Emanuela Rusta desafiou todos os clichês sexistas para se tornar a primeira mulher a apitar um jogo da primeira divisão do futebol masculino da Albânia, um marco para o país onde o patriarcado começa a perder terreno.

“É preciso lutar muito para ser aceita”, conta à AFP esta mulher de 29 anos, árbitra internacional da Fifa desde 2019. “Temos que quebrar em pedaços o teto de vidro”, diz ela.

Na Albânia, o futebol é uma paixão nacional, mas a participação das mulheres na modalidade é muito reduzida em relação à dos homens. A Federação Albanesa (FFA) registra apenas 2 mil mulheres, e 22 mil homens.

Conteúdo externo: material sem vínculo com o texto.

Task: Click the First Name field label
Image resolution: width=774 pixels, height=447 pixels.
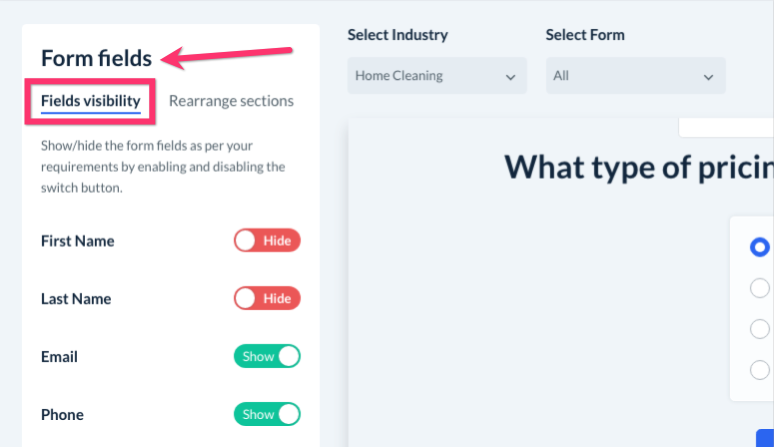Action: click(x=78, y=241)
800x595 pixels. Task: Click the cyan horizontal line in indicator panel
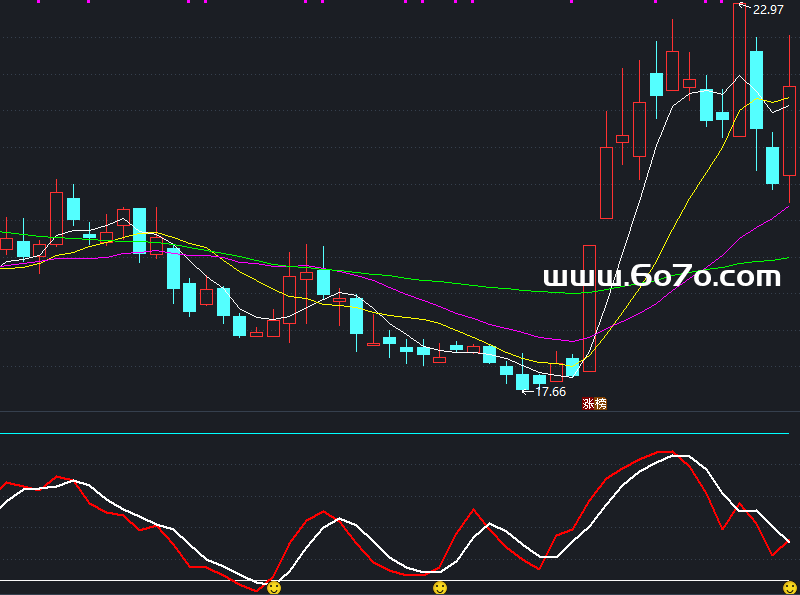point(400,434)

Todas as manhãs, Emanuela trabalha como professora em uma escola em Elbasan, sua cidade natal, já que no país é difícil viver exclusivamente do esporte. Na parte da tarde, ela treina com colegas homens.

“Para tomar decisões corretas é preciso conhecer perfeitamente as regras do jogo, mas também ter uma condição física excelente e uma grande capacidade de concentração”, explica a árbitra, que vive com a mãe em um pequeno apartamento cheio de medalhas conquistadas no futebol.

Não é fácil quebrar os estereótipos sexistas quando a imprensa local se refere a ela nas manchetes como “a juíza sexy que faz subir a temperatura”.

Há alguns anos, os direitos das mulheres, principalmente as de maior nível educacional, vêm progredindo. Elas estão ocupando cada vez mais cargos de responsabilidade: reitoras de universidades, magistradas e ministras. O governo albanês é 70% composto por mulheres.

A arbitragem “não é uma questão de gênero, mas de competência”, ressalta Emanuela, que já apitou 12 jogos internacionais em estádios europeus.

Seu sonho é trabalhar na Copa do Mundo masculina, como fez sua ídola, a francesa Stéphanie Frappart. Na expectativa de conseguir, ela se prepara para apitar o grande clássico da primeira divisão albanesa, entre Tirana e Partizani, cujos duelos costumam ser cheio de tensão.

– “Sofri, chorei” –

O time feminino do Vllaznia, em Shkodra (norte do país), nasceu em 2009, mas está na liderança do campeonato albanês e já enfrentou gigantes da Europa como Chelsea, Real Madrid e Paris Saint-Germain nesta temporada na Liga dos Campeões.

“A chave do sucesso é destas meninas” que conseguiram “derrubar o mito de que o futebol é um esporte masculino”, diz o presidente do clube, Lazër Matija.

A atacante Megi Doçi joga há anos na equipe. Originária de uma pequena cidade no norte da Albânia, começou a jogar futebol contra a vontade de sua mãe. Aos 12 anos, foi morar na capital, Tirana, para seguir evoluindo em sua grande paixão.

“Sofri, chorei, tive que segurar as lágrimas várias vezes. Resolvi levantar e lutar”, disse a atacante de 26 anos.

Seu objetivo é poder chegar algum dia a algum clube feminino de uma liga mais importante, como o Bayern de Munique ou o Real Madrid. Para isso, ela treina quatro horas por dia com homens.

“É um desafio. Você sente o peso dessa mentalidade sempre presente, já que eles não estão acostumados a ver uma menina jogar”, afirma.

– Jogadora e mãe –

Muitos também não conseguem pensar que uma jogadora pode ser mãe, como é o caso de Ardiola Raxhimi, de 24 anos, goleira do Vllaznia.

“Nunca tive que escolher entre minha carreira e minha vida pessoal. Sempre quis ser feliz nesses dois aspectos”, conta Ardiola, mãe de um menino de dois anos, que teve com Muhamet, um ex-jogador que atualmente trabalha como barbeiro.

Armand Duka, presidente da FFA, afirma que “o futebol feminino é uma prioridade” e quer que o número de mulheres registradas seja cada vez maior.

“Há alguns anos, o futebol feminino era um tabu, por ser considerado um esporte masculino. Vencemos esta batalha”, diz o dirigente, consciente das disparidades que ainda existem e que o caminho até a igualdade ainda é longo.